What these injunction judges have forbidden labor to do makes a catalog over which you might have a good laugh, if you could forget all the heartbreak and agony of the poor that is summed up in the preposterous sentences. All the hopes that were blasted, the pitiful hopes of a little better food for a sick wife, of a chance to keep the children in school! Such things are the meaning of a strike to workingmen; and suddenly a grim personage in a black silk robe lifts a club and smashes these hopes over the head! As I write, some clothing workers of New York are on strike, and a judge has issued an injunction, forbidding them, not merely to picket the shops of their boss, but to go within ten blocks of the place! In the West Virginia coal fields, they are now forbidding mass-meetings, forbidding the use of money in unionizing the mines, and even the use of tent-colonies for the families of miners who have been ejected from company houses! In Oklahoma they recently forbade miners to pray! In Minneapolis I talked with a labor man who had spent six months in jail for violating an injunction, and he gave me the thing to read, a list of prohibitions that would fill a couple of pages of this book; as the man said, “I’d have broken the law if I’d waked up in the night and disliked my boss.”
And every year they are encroaching a little farther on the rights of the workers, and of all citizens. They are trying to set up the principle that it is a conspiracy against the public welfare to interfere with “essential industries.” Thirty years ago, when Grover Cleveland sent in Federal troops over the head of Governor Altgeld of Illinois, and smashed the strike of the railwaymen, and threw Gene Debs into jail, it was considered quite a startling action. But now we have got used to things like that, and in 1922 they imprisoned eight railway leaders in Los Angeles, calling their strike “a conspiracy to interfere with the mail.” Now President Coolidge, in his message to Congress, is calling for a law to forbid all such strikes, and take off the shoulders of the judges the embarrassment of having to create the law!

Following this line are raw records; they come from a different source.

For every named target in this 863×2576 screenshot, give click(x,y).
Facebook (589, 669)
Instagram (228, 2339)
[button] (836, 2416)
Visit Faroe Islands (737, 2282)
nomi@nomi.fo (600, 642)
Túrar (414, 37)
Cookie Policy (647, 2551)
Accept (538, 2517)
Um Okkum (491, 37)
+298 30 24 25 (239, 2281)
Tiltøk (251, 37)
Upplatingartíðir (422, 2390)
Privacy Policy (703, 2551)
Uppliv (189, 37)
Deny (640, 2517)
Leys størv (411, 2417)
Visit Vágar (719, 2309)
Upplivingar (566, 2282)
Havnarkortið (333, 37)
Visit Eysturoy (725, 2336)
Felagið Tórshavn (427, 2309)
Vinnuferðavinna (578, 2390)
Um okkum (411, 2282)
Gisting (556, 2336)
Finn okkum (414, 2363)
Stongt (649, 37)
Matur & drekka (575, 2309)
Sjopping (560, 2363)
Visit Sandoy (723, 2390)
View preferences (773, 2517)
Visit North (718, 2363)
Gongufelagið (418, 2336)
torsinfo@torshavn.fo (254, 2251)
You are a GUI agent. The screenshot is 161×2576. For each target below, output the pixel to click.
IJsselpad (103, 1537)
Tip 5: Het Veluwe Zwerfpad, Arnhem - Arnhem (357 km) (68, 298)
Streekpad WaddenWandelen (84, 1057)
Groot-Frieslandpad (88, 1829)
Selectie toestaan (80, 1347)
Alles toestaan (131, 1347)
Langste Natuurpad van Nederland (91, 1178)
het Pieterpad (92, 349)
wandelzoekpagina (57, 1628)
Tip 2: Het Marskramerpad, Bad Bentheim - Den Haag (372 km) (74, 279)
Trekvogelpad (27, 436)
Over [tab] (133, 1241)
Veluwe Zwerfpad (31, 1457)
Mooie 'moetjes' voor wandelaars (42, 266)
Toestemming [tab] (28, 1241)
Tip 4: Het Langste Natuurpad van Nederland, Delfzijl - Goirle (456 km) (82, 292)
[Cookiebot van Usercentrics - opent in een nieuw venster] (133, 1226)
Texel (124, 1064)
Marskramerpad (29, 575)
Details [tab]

And so, once more, Judd, do you see why the rich are growing richer and the poor poorer? Do you see why the index figures of a university professor revealed that the wage-earners of America, taken as a whole, were five per cent poorer today than in 1890? I told you that riches and poverty are not caused by the Will of God, nor yet by any implacable Economic Law, but purely and simply by the actions of men, driven by the basest of all human impulses, which is greed. And here you see, Judd, exactly what these actions are. Every time an ex-corporation-lawyer on the bench issues an injunction which smashes a strike, he is reducing the average real wages of the workers of America; he is taking away a little more from the poor, and handing it to the rich—and that is the job for which the rich set him up in office, and bought him his black silk robe!